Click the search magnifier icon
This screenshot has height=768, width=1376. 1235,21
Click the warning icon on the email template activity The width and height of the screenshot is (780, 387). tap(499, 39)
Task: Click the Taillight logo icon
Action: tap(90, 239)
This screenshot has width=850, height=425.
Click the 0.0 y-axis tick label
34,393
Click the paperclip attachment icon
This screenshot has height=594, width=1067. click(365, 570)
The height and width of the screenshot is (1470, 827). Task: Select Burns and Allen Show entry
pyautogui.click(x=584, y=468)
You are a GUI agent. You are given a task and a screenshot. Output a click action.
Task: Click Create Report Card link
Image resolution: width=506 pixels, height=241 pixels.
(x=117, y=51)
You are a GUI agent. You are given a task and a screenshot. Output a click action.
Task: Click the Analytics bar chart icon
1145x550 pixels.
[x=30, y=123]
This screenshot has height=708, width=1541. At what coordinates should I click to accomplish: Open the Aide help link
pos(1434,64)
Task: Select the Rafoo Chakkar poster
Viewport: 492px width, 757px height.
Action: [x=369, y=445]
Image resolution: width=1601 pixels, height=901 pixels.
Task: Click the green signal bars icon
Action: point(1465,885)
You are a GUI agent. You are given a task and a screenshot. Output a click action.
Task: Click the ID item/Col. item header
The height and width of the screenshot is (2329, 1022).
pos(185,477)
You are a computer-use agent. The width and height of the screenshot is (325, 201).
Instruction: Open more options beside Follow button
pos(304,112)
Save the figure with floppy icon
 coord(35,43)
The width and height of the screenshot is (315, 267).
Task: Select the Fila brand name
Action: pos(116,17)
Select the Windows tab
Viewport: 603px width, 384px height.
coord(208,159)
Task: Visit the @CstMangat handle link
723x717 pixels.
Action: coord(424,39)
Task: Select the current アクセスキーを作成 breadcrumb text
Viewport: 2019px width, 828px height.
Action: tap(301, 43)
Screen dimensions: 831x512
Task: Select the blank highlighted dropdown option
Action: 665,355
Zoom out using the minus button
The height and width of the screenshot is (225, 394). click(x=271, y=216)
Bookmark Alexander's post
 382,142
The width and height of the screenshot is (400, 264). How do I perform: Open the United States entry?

**Task brief:** Repeat the whole listing exactly, line for line.

**Finished exercise:**
Click the search magnifier icon
This screenshot has height=768, width=1376. 1235,21
Click the warning icon on the email template activity The width and height of the screenshot is (780, 387). tap(499, 39)
Task: Click the Taillight logo icon
Action: tap(90, 239)
This screenshot has width=850, height=425.
Click the 0.0 y-axis tick label
34,393
Click the paperclip attachment icon
This screenshot has height=594, width=1067. click(365, 570)
The height and width of the screenshot is (1470, 827). Task: Select Burns and Allen Show entry
pyautogui.click(x=584, y=468)
You are a GUI agent. You are given a task and a screenshot. Output a click action.
Task: Click Create Report Card link
Image resolution: width=506 pixels, height=241 pixels.
(x=117, y=51)
You are a GUI agent. You are given a task and a screenshot. Output a click action.
Task: Click the Analytics bar chart icon
1145x550 pixels.
[x=30, y=123]
This screenshot has height=708, width=1541. At what coordinates should I click to accomplish: Open the Aide help link
pos(1434,64)
Task: Select the Rafoo Chakkar poster
Viewport: 492px width, 757px height.
Action: [x=369, y=445]
Image resolution: width=1601 pixels, height=901 pixels.
Task: Click the green signal bars icon
Action: point(1465,885)
You are a GUI agent. You are given a task and a screenshot. Output a click action.
Task: Click the ID item/Col. item header
The height and width of the screenshot is (2329, 1022).
pos(185,477)
You are a computer-use agent. The width and height of the screenshot is (325, 201).
Instruction: Open more options beside Follow button
pos(304,112)
Save the figure with floppy icon
 coord(35,43)
The width and height of the screenshot is (315, 267).
Task: Select the Fila brand name
Action: pos(116,17)
Select the Windows tab
Viewport: 603px width, 384px height.
coord(208,159)
Task: Visit the @CstMangat handle link
723x717 pixels.
Action: coord(424,39)
Task: Select the current アクセスキーを作成 breadcrumb text
Viewport: 2019px width, 828px height.
Action: tap(301, 43)
Screen dimensions: 831x512
Task: Select the blank highlighted dropdown option
Action: 665,355
Zoom out using the minus button
The height and width of the screenshot is (225, 394). click(x=271, y=216)
Bookmark Alexander's post
 382,142
The width and height of the screenshot is (400, 264). How do I perform: Open the United States entry?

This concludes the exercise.